For the second session, I am summoned to the new hilltop hacienda — a white, stark, airy affair, replete with marble floors and important art. Among her collected objets is a painting by her idol Frida Kahlo, whose own marriage, to Mexican muralist Diego Rivera, was notoriously stormy. Also on display are a few framed photographs of Rivera’s mistresses. Accordingly, when Madonna steps out of her bedroom, she has traded guises. Hair down, heels spiked, she radiates retro-glamour — a gossamer goddess in billowy black loungewear with matching brassiere showing through the gauzy décolleté. Even her bearing this time seems a tad regal as she flounces onto an overstuffed ocher-satin divan and accepts inquiries. “Please,” she wryly instructs a few chattering associates in the next room, “don’t anyone bother me. I am being interviewed!” Throughout both conversations, however, she good-naturedly plumbs her feelings and, even in the matter of Sean, manages to comport herself with jaunty charm. Still, as an icebreaker, I brandish an early copy of the Playboy issue containing La Toya Jackson’s nude pictures, thinking Madonna might enjoy the momentary reprieve of basking in another woman’s scandal. And, of course, she does.
Have you seen La Toya? Perhaps you could share any spontaneous observations.
[She lunges for the magazine] Give me that! No shit! [She pores over the pages, amused.] She had a tit job, for sure! This isn’t bad. They’re funny. But you see only tits? Major tit job! Well, La Toya, this is a shocker. Oooh! The Jackson family must be outraged. This is desperation. Well, maybe she’ll get a job out of it.
Jumping from one kind of exposure to another, I suppose there’s no tactful way to ask you about the dissolution of your marriage.
[She smiles coyly] Inquiring minds want to know? Now you’re gonna get all nosy, huh? Well, this is something incredibly close to me right now, and very painful. I have a difficult time talking about it. You can ask, but I can refuse to answer you.
Fair enough. You’ve said in the past, “I’d rather walk through a fire than walk away from one.” Are you attracted to flame?
Am I attracted to pain? Is that what you’re trying to say? I’m attracted to obstacles I need to overcome. I’m interested in facing challenges, things that are going to be harder rather than easier.
The song on your album “Till Death Do Us Part” portrays a tormented, volatile and dangerous marriage. The implication is autobiographical. How honest are the lyrics?

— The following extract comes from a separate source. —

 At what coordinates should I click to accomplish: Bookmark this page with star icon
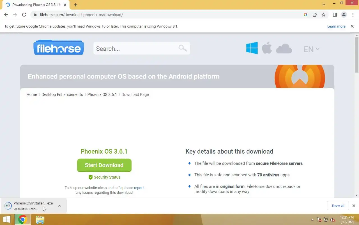[x=324, y=15]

Like most of the songs on my album, it’s very much drawn from my life, factually speaking, but it’s fictionalized, too. “Till Death Do Us Part” is about a destructive relationship that is powerful and painful. In this song, however, it’s a cycle that you can’t get out of until you die. It’s futile. I wanted the song to be very shocking, and I think it was. It’s about a dysfunctional relationship, a sadomasochistic relationship that can’t end. Now that’s where the truth stops, because I would never want to continue a terrible relationship forever and ever and ever until I die.
Has Sean heard the song?
Yes. And he loves it, strangely enough [laughs]. But Sean is very, very keen on being brutally frank in his work. He’s attracted to writers and artists who don’t mince words.
Do you ever think you married too young?
No.
Do you think the odds were stacked against this marriage from the start? It seemed people defied it to succeed.
Oh, yes. I felt that no one wanted us to be together. They celebrated our union, and then they wanted us to be apart. There were rumors about us getting a divorce a week after the wedding. We fought that. And, yes, that is difficult. I don’t know if anyone can do it [under those circumstances]. You have to be really, really strong and immune. Very sure of yourself.